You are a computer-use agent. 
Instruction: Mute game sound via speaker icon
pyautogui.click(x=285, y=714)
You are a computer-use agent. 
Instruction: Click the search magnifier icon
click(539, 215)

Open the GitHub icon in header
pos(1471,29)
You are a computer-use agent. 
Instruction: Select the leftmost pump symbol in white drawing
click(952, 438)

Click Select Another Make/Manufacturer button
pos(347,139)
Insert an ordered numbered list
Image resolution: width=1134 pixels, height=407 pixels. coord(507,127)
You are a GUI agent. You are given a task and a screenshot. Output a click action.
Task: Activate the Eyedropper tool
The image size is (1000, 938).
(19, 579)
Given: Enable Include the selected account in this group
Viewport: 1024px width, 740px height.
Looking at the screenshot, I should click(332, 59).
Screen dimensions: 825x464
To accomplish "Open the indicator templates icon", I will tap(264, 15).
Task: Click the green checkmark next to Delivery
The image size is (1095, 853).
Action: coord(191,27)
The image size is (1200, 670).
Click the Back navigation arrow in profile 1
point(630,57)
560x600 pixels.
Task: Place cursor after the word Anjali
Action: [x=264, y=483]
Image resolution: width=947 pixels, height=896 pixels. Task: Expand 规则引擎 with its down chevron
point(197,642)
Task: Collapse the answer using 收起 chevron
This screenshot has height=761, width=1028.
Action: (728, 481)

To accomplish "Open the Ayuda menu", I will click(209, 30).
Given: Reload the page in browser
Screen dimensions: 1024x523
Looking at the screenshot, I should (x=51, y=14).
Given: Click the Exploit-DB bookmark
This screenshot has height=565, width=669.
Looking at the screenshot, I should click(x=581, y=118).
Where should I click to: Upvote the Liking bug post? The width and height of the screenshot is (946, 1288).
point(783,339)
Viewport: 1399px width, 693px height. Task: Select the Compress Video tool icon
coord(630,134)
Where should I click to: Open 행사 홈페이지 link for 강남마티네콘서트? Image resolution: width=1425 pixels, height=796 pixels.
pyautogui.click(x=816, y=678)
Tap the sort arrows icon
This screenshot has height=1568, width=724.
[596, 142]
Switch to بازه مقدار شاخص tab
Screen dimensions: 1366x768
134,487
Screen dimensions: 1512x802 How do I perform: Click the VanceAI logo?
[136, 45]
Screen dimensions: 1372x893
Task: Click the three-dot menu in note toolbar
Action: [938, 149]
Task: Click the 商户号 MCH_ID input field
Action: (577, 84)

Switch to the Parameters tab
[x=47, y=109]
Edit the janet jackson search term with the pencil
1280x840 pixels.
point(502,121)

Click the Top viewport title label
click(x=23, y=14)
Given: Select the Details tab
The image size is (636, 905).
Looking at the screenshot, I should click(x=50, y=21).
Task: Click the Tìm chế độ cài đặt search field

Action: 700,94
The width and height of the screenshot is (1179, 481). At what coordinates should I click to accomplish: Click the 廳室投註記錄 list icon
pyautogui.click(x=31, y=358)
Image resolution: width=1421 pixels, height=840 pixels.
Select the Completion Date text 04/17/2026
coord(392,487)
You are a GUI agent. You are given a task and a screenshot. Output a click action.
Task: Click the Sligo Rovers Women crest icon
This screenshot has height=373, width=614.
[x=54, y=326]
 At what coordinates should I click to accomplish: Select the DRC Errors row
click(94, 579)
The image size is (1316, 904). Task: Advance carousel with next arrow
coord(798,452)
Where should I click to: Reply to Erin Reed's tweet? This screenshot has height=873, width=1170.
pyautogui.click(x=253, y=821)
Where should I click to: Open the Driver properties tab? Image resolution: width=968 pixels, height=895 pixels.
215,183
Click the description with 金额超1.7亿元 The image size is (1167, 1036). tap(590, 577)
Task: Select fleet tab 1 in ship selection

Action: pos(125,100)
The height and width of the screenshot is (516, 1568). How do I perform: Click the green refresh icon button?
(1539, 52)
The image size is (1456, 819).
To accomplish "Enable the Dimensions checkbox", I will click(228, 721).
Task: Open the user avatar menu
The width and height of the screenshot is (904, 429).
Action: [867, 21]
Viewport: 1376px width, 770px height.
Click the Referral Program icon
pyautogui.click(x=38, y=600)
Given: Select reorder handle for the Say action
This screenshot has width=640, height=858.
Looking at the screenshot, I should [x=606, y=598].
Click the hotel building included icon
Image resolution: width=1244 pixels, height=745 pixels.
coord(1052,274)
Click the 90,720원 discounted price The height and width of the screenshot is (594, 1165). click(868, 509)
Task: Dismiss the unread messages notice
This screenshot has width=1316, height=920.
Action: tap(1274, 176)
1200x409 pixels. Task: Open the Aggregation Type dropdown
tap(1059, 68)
▬▬▬▬▬▬
> **What is needed**
Copy out, from the material above, each line where the word "will" is present.

> **Answer to the problem**
To accomplish "Open the indicator templates icon", I will tap(264, 15).
To accomplish "Open the Ayuda menu", I will click(209, 30).
To accomplish "Enable the Dimensions checkbox", I will click(228, 721).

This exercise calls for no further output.